Activity: Make an exact copy of all the records.

Exercise data:
===============

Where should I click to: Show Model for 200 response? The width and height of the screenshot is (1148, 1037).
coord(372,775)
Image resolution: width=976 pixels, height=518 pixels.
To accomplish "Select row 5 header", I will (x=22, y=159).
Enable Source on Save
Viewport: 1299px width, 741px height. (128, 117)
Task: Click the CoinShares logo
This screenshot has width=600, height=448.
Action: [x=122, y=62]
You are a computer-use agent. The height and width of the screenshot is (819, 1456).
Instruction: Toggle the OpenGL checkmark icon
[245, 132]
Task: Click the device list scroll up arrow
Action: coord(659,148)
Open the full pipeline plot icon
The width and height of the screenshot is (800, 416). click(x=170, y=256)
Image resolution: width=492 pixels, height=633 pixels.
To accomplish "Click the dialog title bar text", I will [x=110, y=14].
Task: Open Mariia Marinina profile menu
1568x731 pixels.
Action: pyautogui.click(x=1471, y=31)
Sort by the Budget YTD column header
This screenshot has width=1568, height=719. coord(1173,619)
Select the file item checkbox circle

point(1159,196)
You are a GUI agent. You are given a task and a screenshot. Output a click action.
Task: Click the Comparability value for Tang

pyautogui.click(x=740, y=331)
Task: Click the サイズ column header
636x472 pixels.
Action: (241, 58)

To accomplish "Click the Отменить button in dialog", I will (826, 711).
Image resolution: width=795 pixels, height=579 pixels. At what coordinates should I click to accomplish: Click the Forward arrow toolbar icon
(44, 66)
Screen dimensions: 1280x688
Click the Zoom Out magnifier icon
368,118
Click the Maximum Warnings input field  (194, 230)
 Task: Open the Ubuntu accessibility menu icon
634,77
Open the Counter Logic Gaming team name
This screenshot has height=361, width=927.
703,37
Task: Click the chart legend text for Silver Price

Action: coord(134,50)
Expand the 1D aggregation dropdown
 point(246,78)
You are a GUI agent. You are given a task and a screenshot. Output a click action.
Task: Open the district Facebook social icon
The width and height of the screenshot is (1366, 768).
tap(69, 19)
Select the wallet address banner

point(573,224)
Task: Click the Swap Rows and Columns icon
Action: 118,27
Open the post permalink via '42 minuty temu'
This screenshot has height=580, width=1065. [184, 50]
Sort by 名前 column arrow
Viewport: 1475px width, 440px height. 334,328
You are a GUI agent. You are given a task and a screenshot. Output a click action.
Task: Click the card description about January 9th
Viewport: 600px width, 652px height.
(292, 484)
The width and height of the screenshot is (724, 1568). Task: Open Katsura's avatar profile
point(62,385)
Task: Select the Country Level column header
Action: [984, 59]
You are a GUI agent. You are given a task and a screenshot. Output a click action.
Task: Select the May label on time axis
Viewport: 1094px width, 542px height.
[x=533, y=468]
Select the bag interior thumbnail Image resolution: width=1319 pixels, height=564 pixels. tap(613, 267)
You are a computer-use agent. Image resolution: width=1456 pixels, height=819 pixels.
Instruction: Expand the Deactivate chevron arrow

===============

Result:
Where should I click to: Show Model for 200 response? The width and height of the screenshot is (1148, 1037).
coord(372,775)
Image resolution: width=976 pixels, height=518 pixels.
To accomplish "Select row 5 header", I will (x=22, y=159).
Enable Source on Save
Viewport: 1299px width, 741px height. (128, 117)
Task: Click the CoinShares logo
This screenshot has width=600, height=448.
Action: [x=122, y=62]
You are a computer-use agent. The height and width of the screenshot is (819, 1456).
Instruction: Toggle the OpenGL checkmark icon
[245, 132]
Task: Click the device list scroll up arrow
Action: coord(659,148)
Open the full pipeline plot icon
The width and height of the screenshot is (800, 416). click(x=170, y=256)
Image resolution: width=492 pixels, height=633 pixels.
To accomplish "Click the dialog title bar text", I will [x=110, y=14].
Task: Open Mariia Marinina profile menu
1568x731 pixels.
Action: pyautogui.click(x=1471, y=31)
Sort by the Budget YTD column header
This screenshot has width=1568, height=719. coord(1173,619)
Select the file item checkbox circle

point(1159,196)
You are a GUI agent. You are given a task and a screenshot. Output a click action.
Task: Click the Comparability value for Tang

pyautogui.click(x=740, y=331)
Task: Click the サイズ column header
636x472 pixels.
Action: (241, 58)

To accomplish "Click the Отменить button in dialog", I will (826, 711).
Image resolution: width=795 pixels, height=579 pixels. At what coordinates should I click to accomplish: Click the Forward arrow toolbar icon
(44, 66)
Screen dimensions: 1280x688
Click the Zoom Out magnifier icon
368,118
Click the Maximum Warnings input field  (194, 230)
 Task: Open the Ubuntu accessibility menu icon
634,77
Open the Counter Logic Gaming team name
This screenshot has height=361, width=927.
703,37
Task: Click the chart legend text for Silver Price

Action: coord(134,50)
Expand the 1D aggregation dropdown
 point(246,78)
You are a GUI agent. You are given a task and a screenshot. Output a click action.
Task: Open the district Facebook social icon
The width and height of the screenshot is (1366, 768).
tap(69, 19)
Select the wallet address banner

point(573,224)
Task: Click the Swap Rows and Columns icon
Action: 118,27
Open the post permalink via '42 minuty temu'
This screenshot has height=580, width=1065. [184, 50]
Sort by 名前 column arrow
Viewport: 1475px width, 440px height. 334,328
You are a GUI agent. You are given a task and a screenshot. Output a click action.
Task: Click the card description about January 9th
Viewport: 600px width, 652px height.
(292, 484)
The width and height of the screenshot is (724, 1568). Task: Open Katsura's avatar profile
point(62,385)
Task: Select the Country Level column header
Action: [984, 59]
You are a GUI agent. You are given a task and a screenshot. Output a click action.
Task: Select the May label on time axis
Viewport: 1094px width, 542px height.
[x=533, y=468]
Select the bag interior thumbnail Image resolution: width=1319 pixels, height=564 pixels. tap(613, 267)
You are a computer-use agent. Image resolution: width=1456 pixels, height=819 pixels.
Instruction: Expand the Deactivate chevron arrow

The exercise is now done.